Błękitny jak Maryjny ornat, latawiec
z zapisaną na hałaśliwym pergaminie modlitwą
Pater noster, qui es in caelis...
spadł i rozbił się w samym centrum miasta,
na ruchliwym skrzyżowaniu łączącym ulice
Świętego Piotra i cierpiących papieży.

Przeciąg wiatrów Asura, otwierał drzwi,
z hałaśliwych i niedogrzanych mieszkań,
wyturlały się odrąbane członki
wszystkich świętych.

Grawitacja zmierza do nieskończoności
niezagojona rana po czarnej dziurze,
z kości czołowej Świętego Krzysztofa
wessała ostatnią relikwie,
odtłuszczone i lekkie serce Pana.

Niechcący potrąceni
tchnieniem Ducha Świętego, przechodnie
zobaczyli Boga,
powywracani zrzucaja skórę do mięśni,
pełzając z nadzieją ku Ojcu
zostawiają krwawy ślad,
wypowiadając te oto słowa
Et ne nos inducas in tentationem,
sed libera nos a malo.
I tak na wieki wieków,
najgorsze że jeszcze nie amen.



wtorek, 2 kwietnia 2013

Popielcowa burza nad Sodomą

Lot i jego żona na agresywnej diecie,
wiercą i nakłuwają,
ostrym nie przyciętym paznokciem
dziurki po ogolonych włosach na skórze,
wypełnione lnianym olejem,
wyciśniętym jak pot,
niech sączy się dla nadziei
po ciężkiej pracy z obornikiem
na przydomowym ugorze.

Wysiłek staje się coraz tańszy,
można go kupić na wyprzedaży,
w kolonialnym sklepie na przedmieściu Soar.
Kolory aury spływają z monidła
na brudną podłogę pustego domu.
Siódmy dzień,
kończy się katar Świętego Ducha,
wreszcie poczuł siarkę nad brzegiem Jordanu.
W prezencie od rodziny dla męża
gwoździe zamiast goździków na święto imienia.

Przejedzony słodyczami,
z uszkodzonym
od słonecznego rozbłysku wzrokiem,
Lot się ewakuuje
z przepaską ślepca,
w śmierdzącym habicie na chwilę.
Laską z martwego drzewa,
strąca owoce żywota,
dotyka świata by się nie przewrócić,
przepędza przechodniów na czarno-białych pasach.

Wypluł resztki śliny,
osuszony pot,
na skórze czerwieni się mapa z łuszczycy,
odpadają łuski świeżo złowionych ryb,
wolnym krokiem, nagą stopą, wymyka się.

Ogień zajmuje swoje miejsce w Sodomie,
nawet tłuste od kremu kości,
zmieniają się w popiół.
Duch Święty z oczyszczonymi zatokami
dmucha coraz mocniej,
podsycając popielcową burze.
góry siwego pyłu przykrywają
migające neony, najwyższych apartamentowców.
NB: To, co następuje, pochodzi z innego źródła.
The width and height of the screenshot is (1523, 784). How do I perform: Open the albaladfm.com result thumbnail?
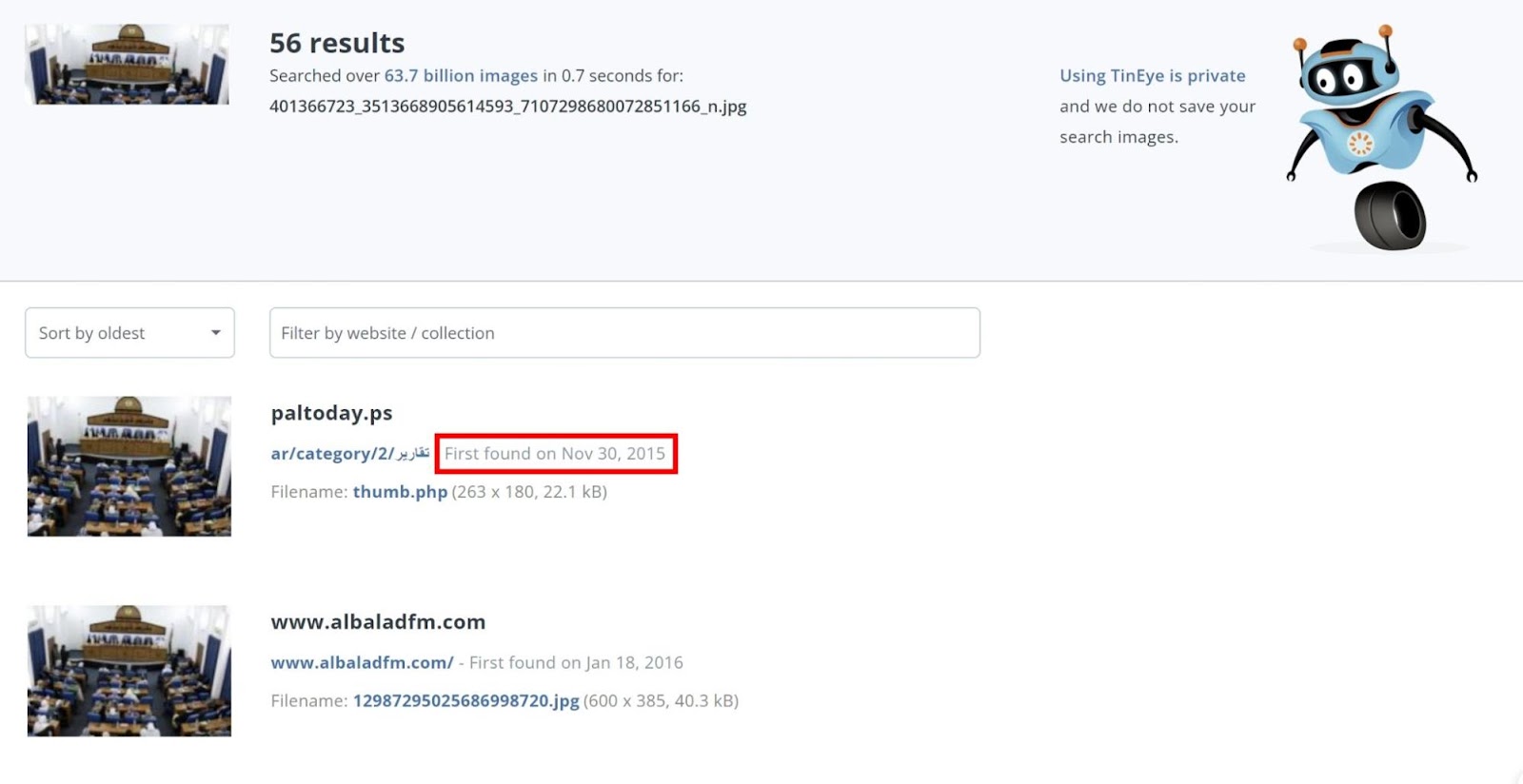(x=129, y=671)
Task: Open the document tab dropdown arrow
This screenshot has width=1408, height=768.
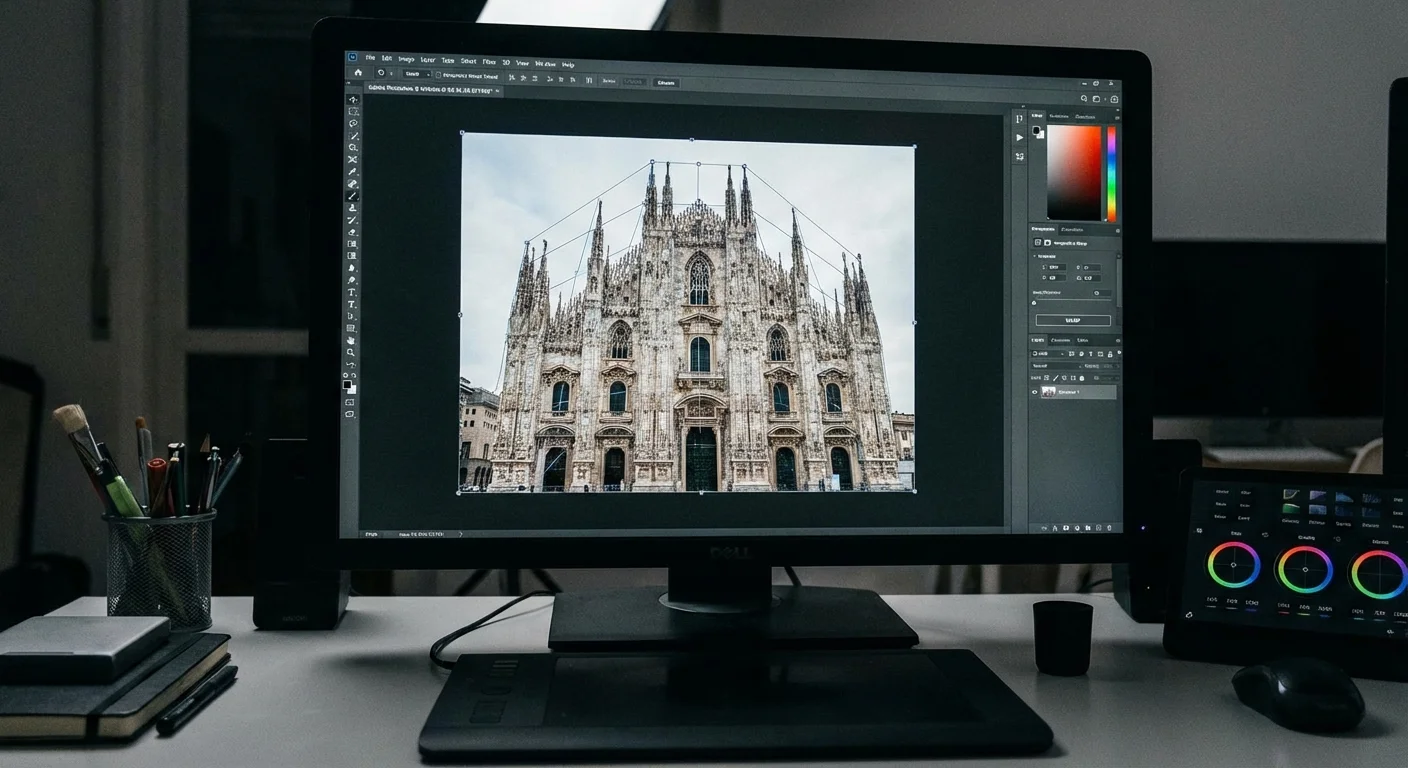Action: (x=497, y=91)
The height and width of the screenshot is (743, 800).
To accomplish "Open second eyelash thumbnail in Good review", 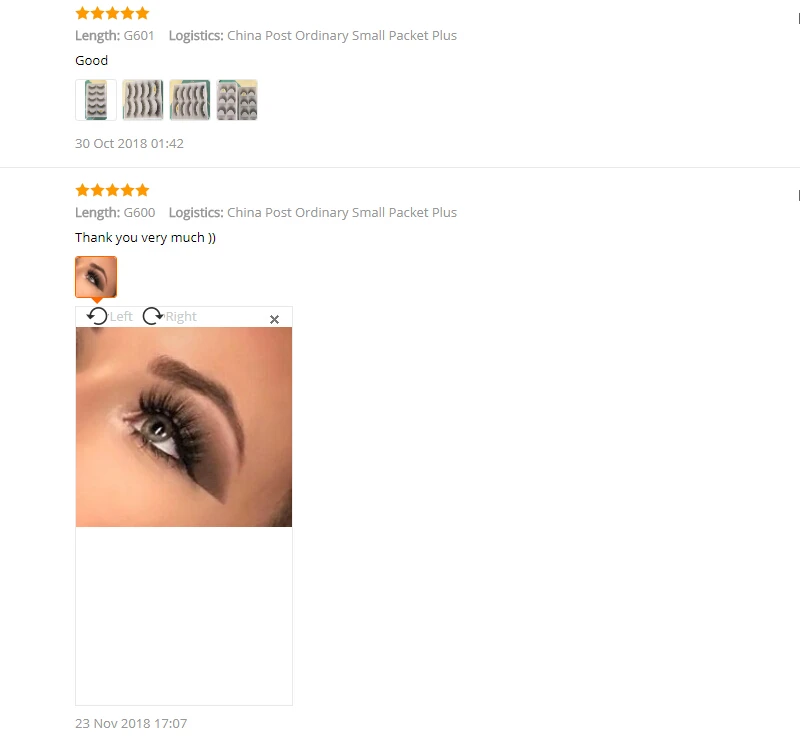I will point(143,100).
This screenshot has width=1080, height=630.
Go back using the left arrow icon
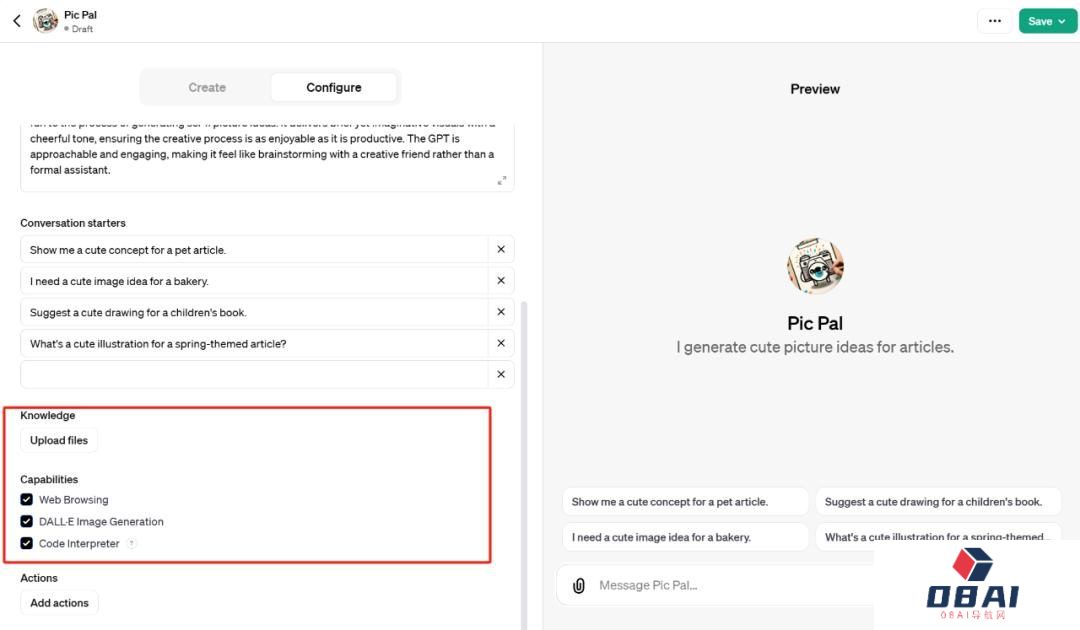click(x=17, y=21)
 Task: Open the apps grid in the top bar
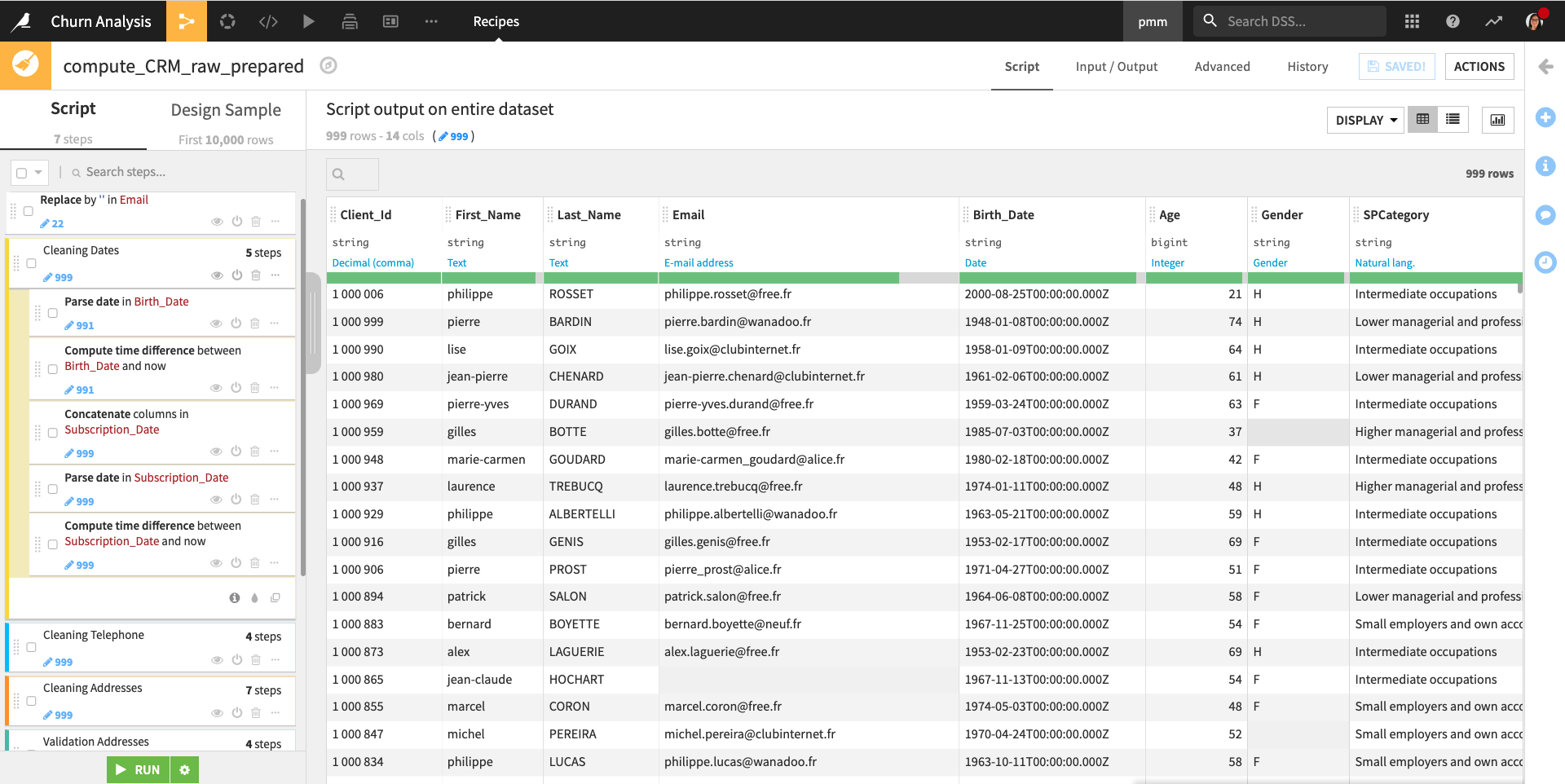tap(1413, 21)
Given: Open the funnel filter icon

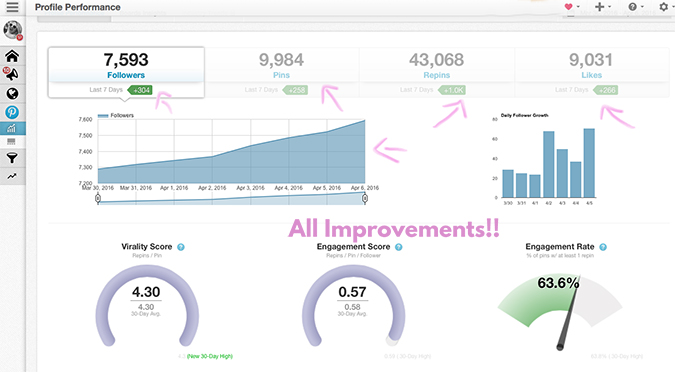Looking at the screenshot, I should pos(12,158).
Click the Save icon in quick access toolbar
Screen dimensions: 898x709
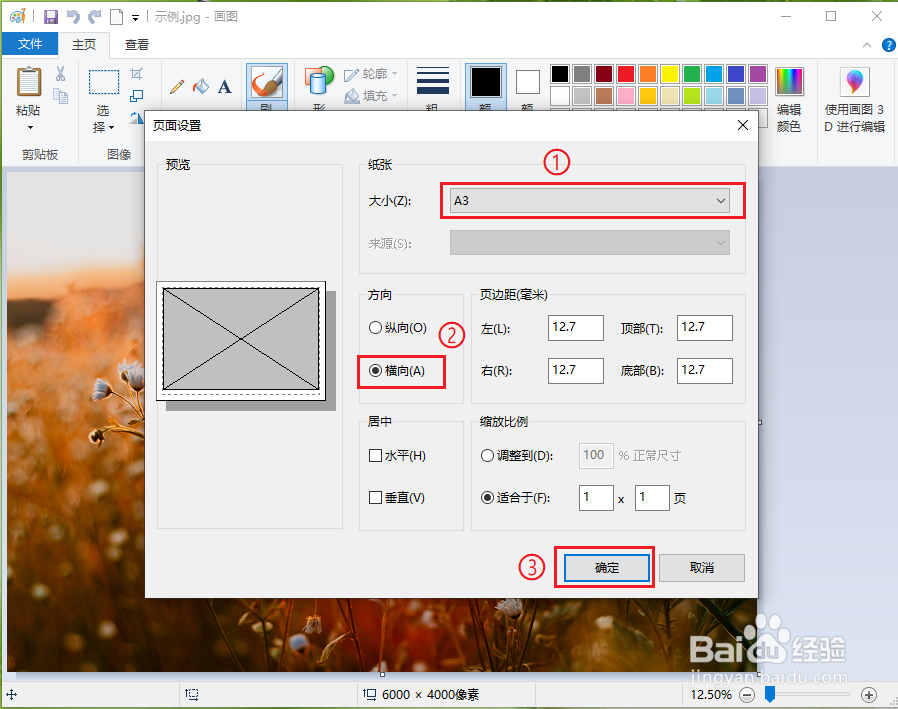(x=50, y=16)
Lot w drodze, ciągle do przodu,
nie robi przystanków,
nie czeka na kolejny pociąg,
biegnie coraz szybciej, raniąc stopy,
krwawią otwarte rany na dłoniach.
Żona Lota tuż obok,
zakochana, sól nowej ziemi.



piątek, 1 marca 2013

Sufler Prunikos (Προύνικος)

Prunikos
matka wszetecznic,
wszelakiej obrzydliwości,
twarz i nagie ciało reklamowej kampanii
sieci teatrów Peep Show,
podglądana przez dziurkę od klucza,
często oklaskiwana jako wybitny obiekt pożądania.
W złotym kielichu po ofierze z Baranka,
zbierała nieczystości, koktajl dla kochanków.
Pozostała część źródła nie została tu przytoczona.